There's two cases where thumbs should be deleted:

    1. when a new version of the file is uploaded (to get rid of thumbs that belong to an archived version of the file), and
  1. when a:

2a) current or
2b) archived version of a file is deleted.
Part (2b) has no code to implement it right now. It's not that it's being done incorrectly; it's not even being attempted.
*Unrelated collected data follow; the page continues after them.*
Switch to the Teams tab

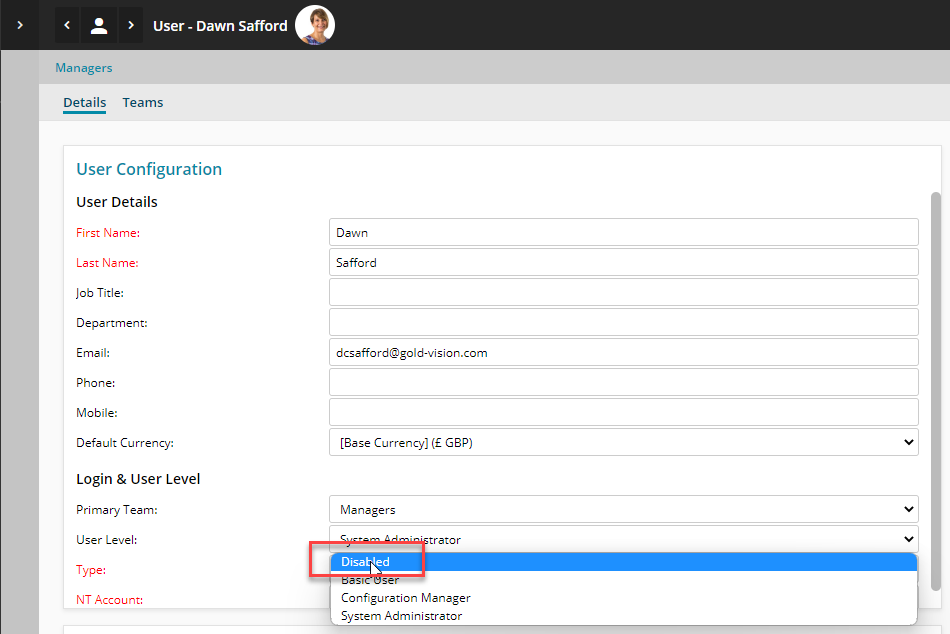(143, 102)
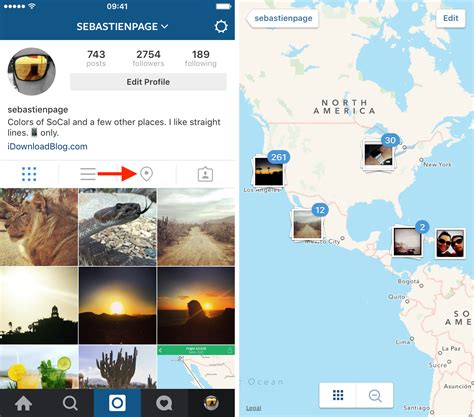The width and height of the screenshot is (474, 417).
Task: Open the iDownloadBlog.com link
Action: (x=48, y=146)
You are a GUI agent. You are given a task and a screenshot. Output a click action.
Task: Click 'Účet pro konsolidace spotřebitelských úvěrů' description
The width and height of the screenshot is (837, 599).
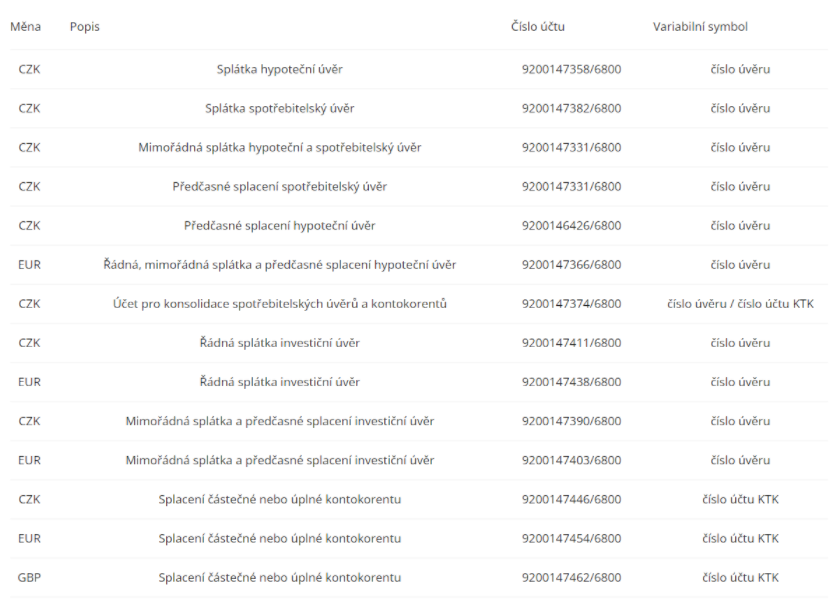coord(280,303)
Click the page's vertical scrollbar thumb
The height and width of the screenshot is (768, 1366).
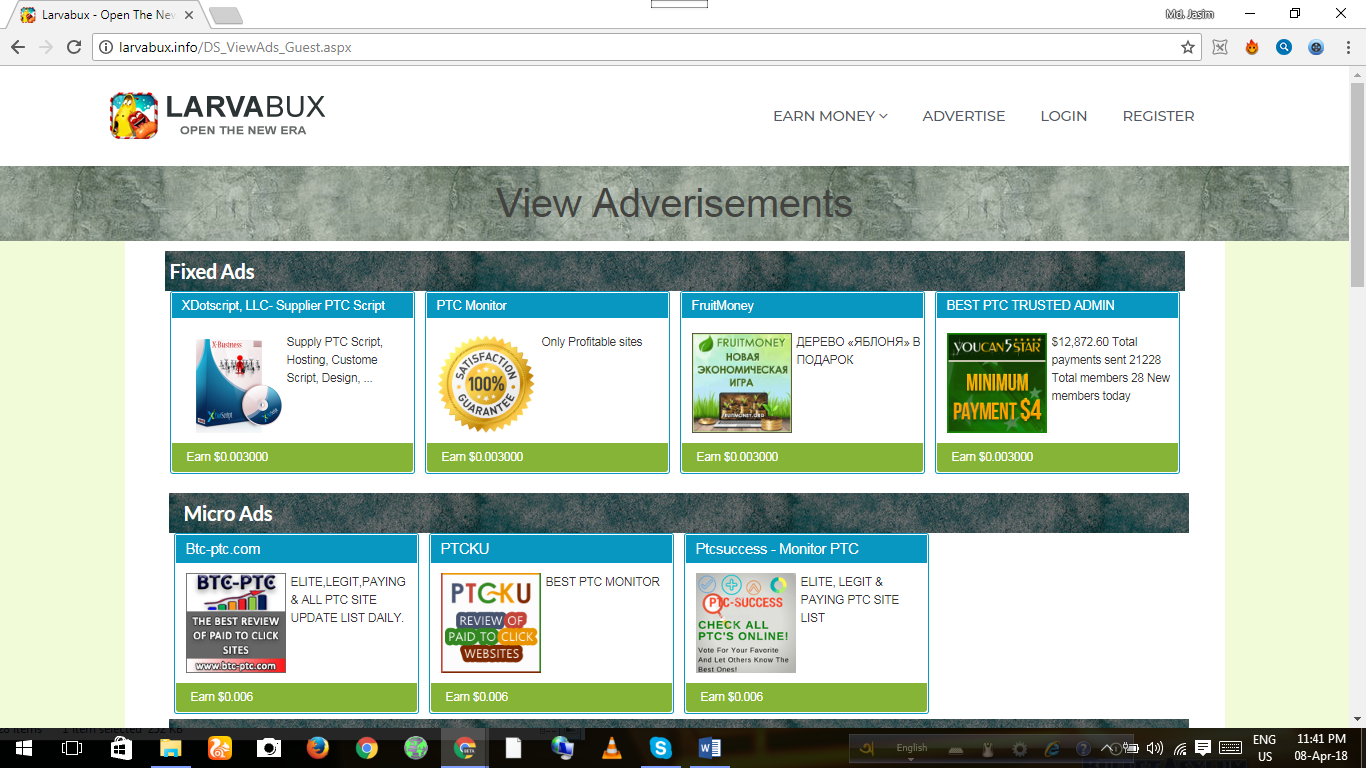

I think the most appropriate locus for deleting stale thumbs is to delete them when a file is deleted. The other code which deletes current thumbs covers other cases and is still necessary.

(In reply to comment #18)

I think functions only
used in the one file should be marked private, and the API functions explicitly
marked public.

+1. I was thinking that too when I was looking at this earlier in the week.

russnelson wrote:

There's also a mix of functions dedicated to *Archive* access, and OldLocalFile, which derives from LocalFile with functions that already know that they're accessing Archived files. A cleanup would eliminate the *Archive* functions ... but that also means creating a File any time you want to do anything to a file. And means calling RepoGroup::singleton()->getLocalRepo()->newFile($title); (with an additional time parameter if it's an archive file. And that means parsing the file at the ! to get the time to pass to newFile ... the complexity keeps piling up, all to simplify? I'm not so sure, but I also don't like the lack of regularity and lack of information hiding.

russnelson wrote:

Seems to fix the bug

This patch fixes the bug, and adds some useful helper functions to filerepo/File. It also recognizes that sometimes "$suffix" is really "$archiveName" and isn't in fact optional.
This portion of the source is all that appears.